• ACTION ITEM
Quote the lines below from the one containing "You are a GUI" to the final line, both ends included; exclude the pictures.

[Stored items]
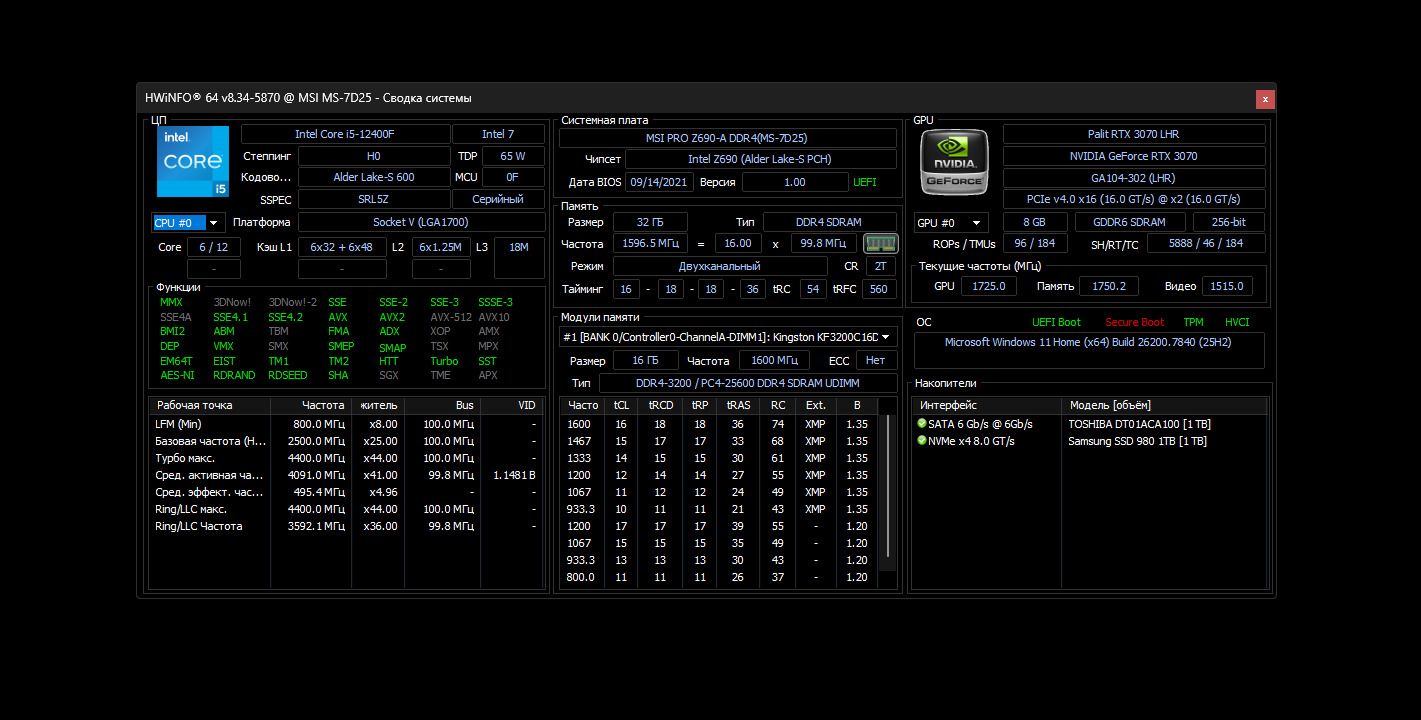Expand the memory module Kingston dropdown
The width and height of the screenshot is (1421, 720).
(x=885, y=338)
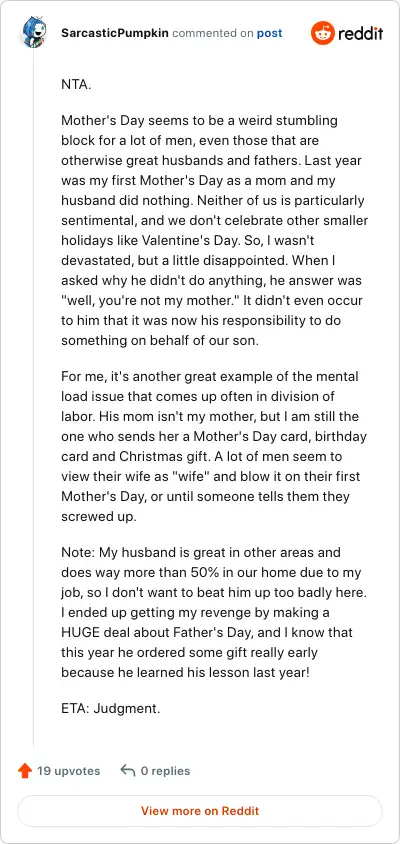Click the paragraph starting "Note: My husband"
The width and height of the screenshot is (400, 844).
click(x=212, y=613)
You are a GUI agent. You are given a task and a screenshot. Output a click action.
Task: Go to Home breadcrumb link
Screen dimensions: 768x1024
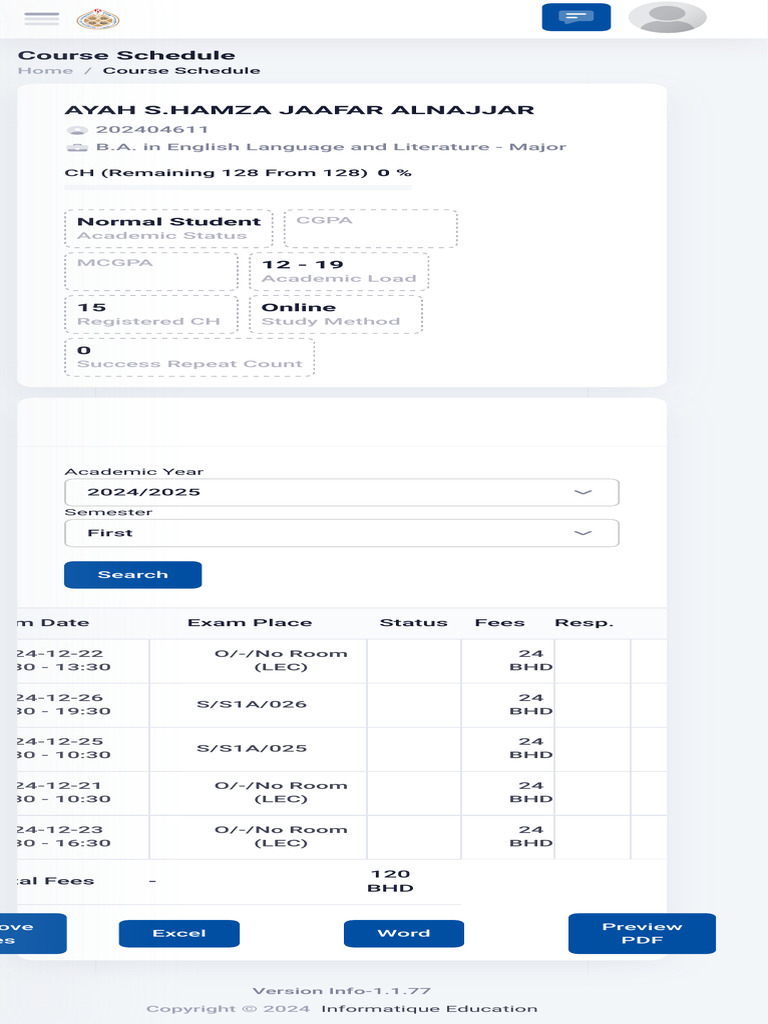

• ANSWER TO THE EXERCISE
You are a GUI agent. You are given a task and a screenshot. Output a click action.
Task: Go to Home breadcrumb link
Screen dimensions: 768x1024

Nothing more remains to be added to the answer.